▸ **TEXT SEGMENT**:

◇ ◇ ◇ ◇ ◇ ◇ ◇

The point of departure is the posterior distribution, such that
\pi(\boldsymbol{\theta}, \boldsymbol{\beta}_0, \dots, \boldsymbol{\beta}_T \mid \mathbf{y}, \mathbf{X}, \mathbf{G}) \propto \pi(\boldsymbol{\beta}_0 \mid \boldsymbol{\theta}) \pi(\boldsymbol{\theta}) \prod_{t=1}^{T} \pi(\boldsymbol{\beta}_t \mid \boldsymbol{\beta}_{t-1}, \boldsymbol{\theta}) \pi(\mathbf{y}_t \mid \boldsymbol{\beta}_t, \boldsymbol{\theta}),
where \boldsymbol{\theta} is the vector of unknown parameters.
We can compute
\pi(\boldsymbol{\beta}_s, \boldsymbol{\theta} \mid \mathbf{y}_{1:t}) = \pi(\boldsymbol{\beta}_s \mid \mathbf{y}_{1:t}, \boldsymbol{\theta}) \pi(\boldsymbol{\theta} \mid \mathbf{y}_{1:t}),
for s=t (filtering), s<t (smoothing), and s>t (forecasting). The marginal posterior distribution of the states is
\pi(\boldsymbol{\beta}_s \mid \mathbf{y}_{1:t}) = \int_{\boldsymbol{\Theta}} \pi(\boldsymbol{\beta}_s \mid \mathbf{y}_{1:t}, \boldsymbol{\theta}) \pi(\boldsymbol{\theta} \mid \mathbf{y}_{1:t}) d\boldsymbol{\theta}.
We can use the Gibbs sampling algorithm to get the posterior draws in the dynamic linear model assuming conjugate families. In particular, let’s see the univariate case with random walk states, \begin{align} y_t&=\boldsymbol{x}_t^{\top}\boldsymbol{\beta}_t+\mu_t \tag{8.1}\\ \boldsymbol{\beta}_t&=\boldsymbol{\beta}_{t-1}+\boldsymbol{w}_t, \tag{8.2} \end{align} where \mu_t\sim N(0,\sigma^2) and \boldsymbol{w}_t\sim N(\boldsymbol{0},\text{diag}\left\{\omega_1^2,\dots,\omega_K^2\right\}). We assume that \pi(\sigma^2,\omega_1^2,\dots,\omega_K^2,\boldsymbol{\beta}_0)=\pi(\sigma^2)\pi(\omega_1^2),\dots,\pi(\omega_K^2)\pi(\boldsymbol{\beta}_0) where \sigma^2\sim IG(\alpha_0/2,\delta_0/2), \omega_k^2\sim IG(\alpha_{k0}/2,\delta_{k0}/2), k=1,\dots,K, and \boldsymbol{\beta}_0\sim N(\boldsymbol{b}_0,\boldsymbol{B}_0). Thus, the conditional posterior distributions are \sigma^2\mid \boldsymbol{y},\boldsymbol{X},\boldsymbol{\beta}_{1:T}\sim IG(\alpha_{n}/2,\delta_n/2), where \alpha_{n}=T+\alpha_0 and \delta_n=\sum_{t=1}^T(y_t-\boldsymbol{x}_t^{\top}\boldsymbol{\beta}_t)^2+\delta_0, and \omega_k^2\mid \boldsymbol{y},\boldsymbol{X},\boldsymbol{\beta}_{0:T}\sim IG(\alpha_{kn}/2,\delta_{kn}/2), where \alpha_{kn}=T+\alpha_{k0} and \delta_{kn}=\sum_{t=1}^T(\boldsymbol{\beta}_{t,k}-\boldsymbol{\beta}_{t-1,k})^2+\delta_{k0}. The vector of the dependent variable is \boldsymbol{y}, and all regressors are in \boldsymbol{X}.

◇ ◇ ◇ ◇ ◇ ◇ ◇

▸ **SUPPLIED RECORDS**:

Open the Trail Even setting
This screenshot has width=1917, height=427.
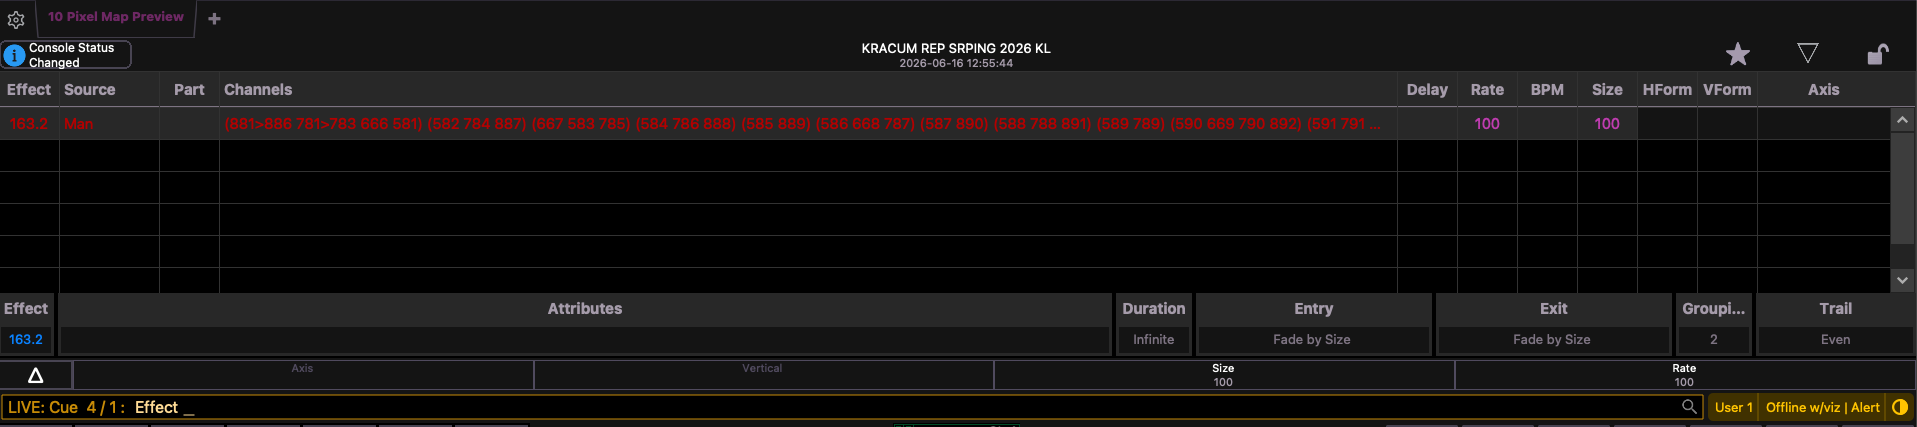[1835, 340]
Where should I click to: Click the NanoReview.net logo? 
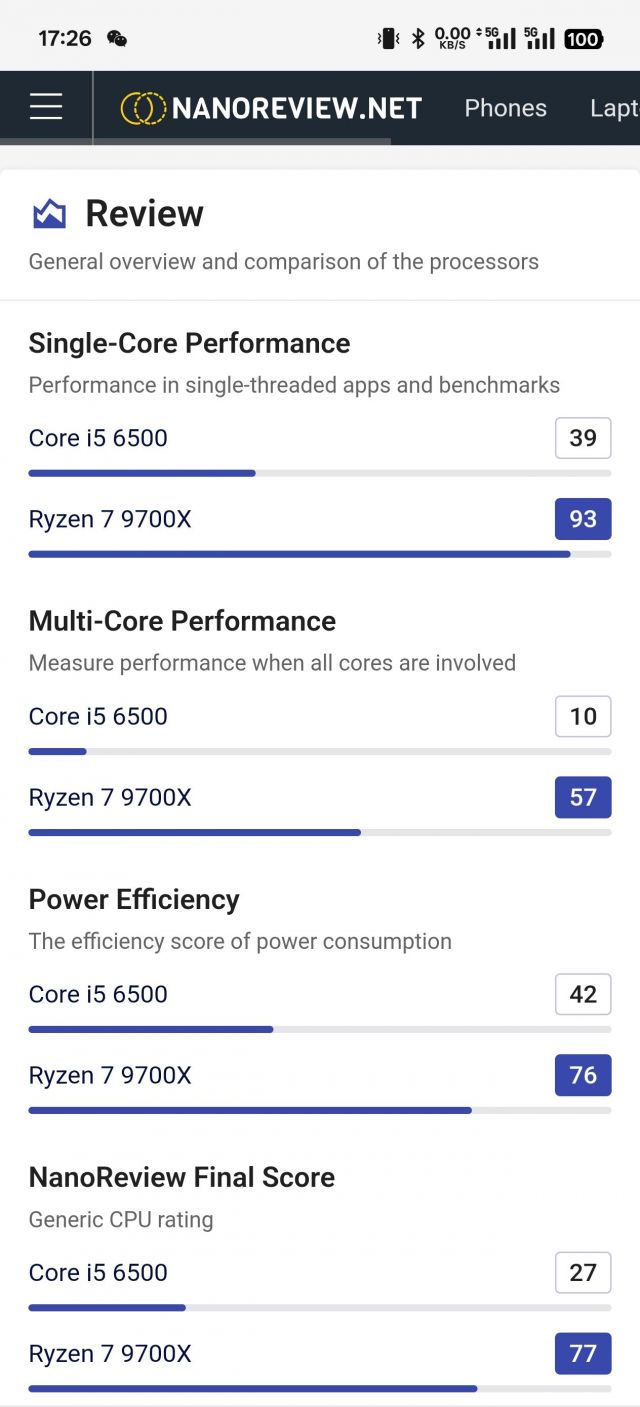[272, 108]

◇ ◇ ◇ ◇ ◇ ◇ ◇

▸ **SET PROBLEM 1**: In the dynamic linear model text, what does the case s>t correspond to?
▸ **SET PROBLEM 2**: Write a continuation of the dynamic linear model text, starting right after its final sentence.

▸ **TASK RESULT 1**: Forecasting.

▸ **TASK RESULT 2**:
We also need to sample the states from \pi(\boldsymbol{\beta}_{1:T}\mid \boldsymbol{y},\boldsymbol{X},\sigma^2,\omega_1^2,\dots,\omega_K^2). This can be done using the forward filtering backward sampling (FFBS) algorithm (Carter and Kohn 1994; Frühwirth-Schnatter 1994; Shephard 1994). This algorithm is basically a simulation version of the smoothing recursion, which allows getting draws of the states, even if we do not have analytical solutions, for instance, in non-linear settings. See below and Petris, Petrone, and Campagnoli (2009) Chap. 3 for details. A word of caution here, users should be careful to set non-informative priors in this setting, and in general, settings where there are a large number of parameters (see G. M. Koop (2003) Chap. 8 for details). Thus, it is useful to use empirical Bayes methods focusing on relevant hyperparameters, for instance, the hyperparameters of the inverse-gamma distributions which define the signal-to-noise ratio.
We use the command dlmGibbsDIG from the dlm package in our GUI to perform Bayesian inference in the univariate dynamic linear model with random walk states. This function uses the FFBS algorithm, and assumes independent gamma priors for the precision (inverse of variance) parameters. In addition, this package uses the singular value decomposition to calculate the covariance matrices to avoid numerical instability.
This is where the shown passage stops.